The lengthy legal battle between ETF Managers Group (ETFMG) and Nasdaq Inc. is becoming increasingly contentious. New Jersey-based ETFMG brought claims against Nasdaq in a New York federal court last week.
Last year, ETFMG removed PureFunds as the brand behind several ETFs, including the popular ETFMG Prime Cyber Security ETF (NYSEArca: HACK). ETFMG also swapped indexes on that ETF and several others to benchmarks offered by Prime Indexes.
In recent court filings, ETFMG alleges Nasdaq favored First Trust Nasdaq Cybersecurity ETF (NASDAQ: CIBR), the most direct competitor to HACK.
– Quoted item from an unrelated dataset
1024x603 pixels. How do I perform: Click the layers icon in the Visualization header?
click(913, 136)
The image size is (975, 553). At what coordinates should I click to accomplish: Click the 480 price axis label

“All the upheaval seems to be taking its toll on HACK. The fund lost assets in each of the last five months of 2017, although its fortunes seem to have ticked up in January with $18 million flowing in, data compiled by Bloomberg show. Meanwhile, its rival, the First Trust Nasdaq Cybersecurity ETF, which goes by the symbol CIBR, has attracted inflows every month since October 2016, bringing its assets to more than $400 million,” reports Bloomberg.
In the court documents, ETFMG denies a raft of allegations, but does “admit that PureFunds and ISE/Nasdaq had certain contractual roles in developing the Disputed ETFs and deny knowledge or information sufficient to form a belief as to the amount spent by ISE and Nasdaq in connection with the Disputed ETFs.”
HACK turns four in November while CIBR will turn three in July. CIBR, the First Trust offering, now has more than $404 million in assets under management.
In the court documents, ETFMG does “admit that certain of Nasdaq’s expense obligations were satisfied through netting against ETF profits, which was necessitated by Nasdaq’s failure to make payments owed under the contracts.”
ETFMG outlines 16 defenses regarding why Nasdaq’s claims should be barred, including that ETFMG suffered more than Nasdaq, the Defendants “acted at all times with reasonable care with respect to the circumstances and events at issue,” and the claim that ETFMG has paid Nasdaq “under the Relevant Agreements, directly through appropriate set-off against amounts owed to Defendants.”